I have done my own calculations and I have determined that the average Canadian citizen should get $12,000 annually as their cut of the theft from their own resources. This is in addition to their claim on the resources that is already returned to them in other forms, like government services, schools, hospitals and welfare. But it does not include the total cut of the theft already taken by well-paid workers, be they executives or school administrators with excessive pay, or anyone already making what they admit is pretty good money. I figure there are about nine million Canadians who are underpaid or not paid at all, and so probably not receiving any of the $12,000 cut of the action they deserve, on average.

It so happens that my calculations balance out: topping up the shortfall in those roughly nine million Canadians' share of the proceeds of theft so that everyone is getting their $12,000 cut of the action adds up to about $107 billion annually—exactly what I earlier calculated as the extra taxes that corporations should pay if we restore the original corporate tax rates.

That would be what is fair, but it is a far cry from what is the case today. Obviously it varies from person to person and from company to company, but generally speaking, the injustice of the political system in Canada has been corrupted to the point where investors as a group openly and brazenly steal $12,000 every year from each one of the poorest third of our fellow citizens.

Just because that theft is probably not recoverable does not alter the fact that a lot of stealing is going on and is enabled by the organized crime syndicate operated by our thoroughly corrupted Parliament, court systems, and police agencies. Investors living off the avails of this organized crime racket can only blame themselves if those nine million Canadians for whom they neglected to cut a decent slice of the action come looking someday to take back what is rightfully theirs.

Investors can mitigate the risk of severe property damage or even personal loss of life by simply cutting more people in for a bigger slice of the action—to buy them off, in other words. They can start, for example, by investing more of their $150 billion in annual profits into social housing, environmental relief, and better welfare rates, for just three examples.

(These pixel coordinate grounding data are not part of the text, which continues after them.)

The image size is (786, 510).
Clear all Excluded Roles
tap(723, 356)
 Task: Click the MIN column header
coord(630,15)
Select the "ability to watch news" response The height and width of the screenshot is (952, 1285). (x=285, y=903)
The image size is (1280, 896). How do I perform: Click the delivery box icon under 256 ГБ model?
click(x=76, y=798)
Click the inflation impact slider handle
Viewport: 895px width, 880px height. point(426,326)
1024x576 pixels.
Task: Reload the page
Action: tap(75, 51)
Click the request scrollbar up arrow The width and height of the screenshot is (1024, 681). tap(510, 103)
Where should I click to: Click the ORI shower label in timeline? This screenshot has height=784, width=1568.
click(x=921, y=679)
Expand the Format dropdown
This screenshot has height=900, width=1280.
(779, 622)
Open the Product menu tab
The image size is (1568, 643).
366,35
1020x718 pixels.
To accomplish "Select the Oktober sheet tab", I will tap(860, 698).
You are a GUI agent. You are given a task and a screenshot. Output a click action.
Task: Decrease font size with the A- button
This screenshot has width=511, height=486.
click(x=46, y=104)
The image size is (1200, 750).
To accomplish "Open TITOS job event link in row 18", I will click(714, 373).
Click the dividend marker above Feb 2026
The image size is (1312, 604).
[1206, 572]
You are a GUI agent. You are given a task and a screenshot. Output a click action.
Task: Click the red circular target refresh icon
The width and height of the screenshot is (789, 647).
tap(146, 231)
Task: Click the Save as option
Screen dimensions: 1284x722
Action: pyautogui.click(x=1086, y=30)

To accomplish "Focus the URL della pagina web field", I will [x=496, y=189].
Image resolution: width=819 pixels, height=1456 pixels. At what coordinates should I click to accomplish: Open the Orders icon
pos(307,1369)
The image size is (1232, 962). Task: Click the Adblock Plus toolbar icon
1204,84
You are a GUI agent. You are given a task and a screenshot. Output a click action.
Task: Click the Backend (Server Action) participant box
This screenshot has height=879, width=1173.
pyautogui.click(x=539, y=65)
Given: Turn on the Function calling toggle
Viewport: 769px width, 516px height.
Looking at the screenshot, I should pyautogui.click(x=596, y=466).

They need only go back 70 years to find what the people are capable of plotting against them if they don't. If they took the time to eavesdrop on conversations going on in less wealthy parts of the city, to slip in the back of seminars and speeches taking place in the shadows of their buildings downtown, to stop and read some of the posters on the lampposts going up all over the place, or to attend screenings of recent popular documentaries and cast a look around at who is in the theatres and in what sort of numbers, they might cotton on to the fact that a 1930s kind of sentiment against them is once again brewing among the people. The longer they leave this pot unattended, the costlier it's going to be to clean it up after it boils over.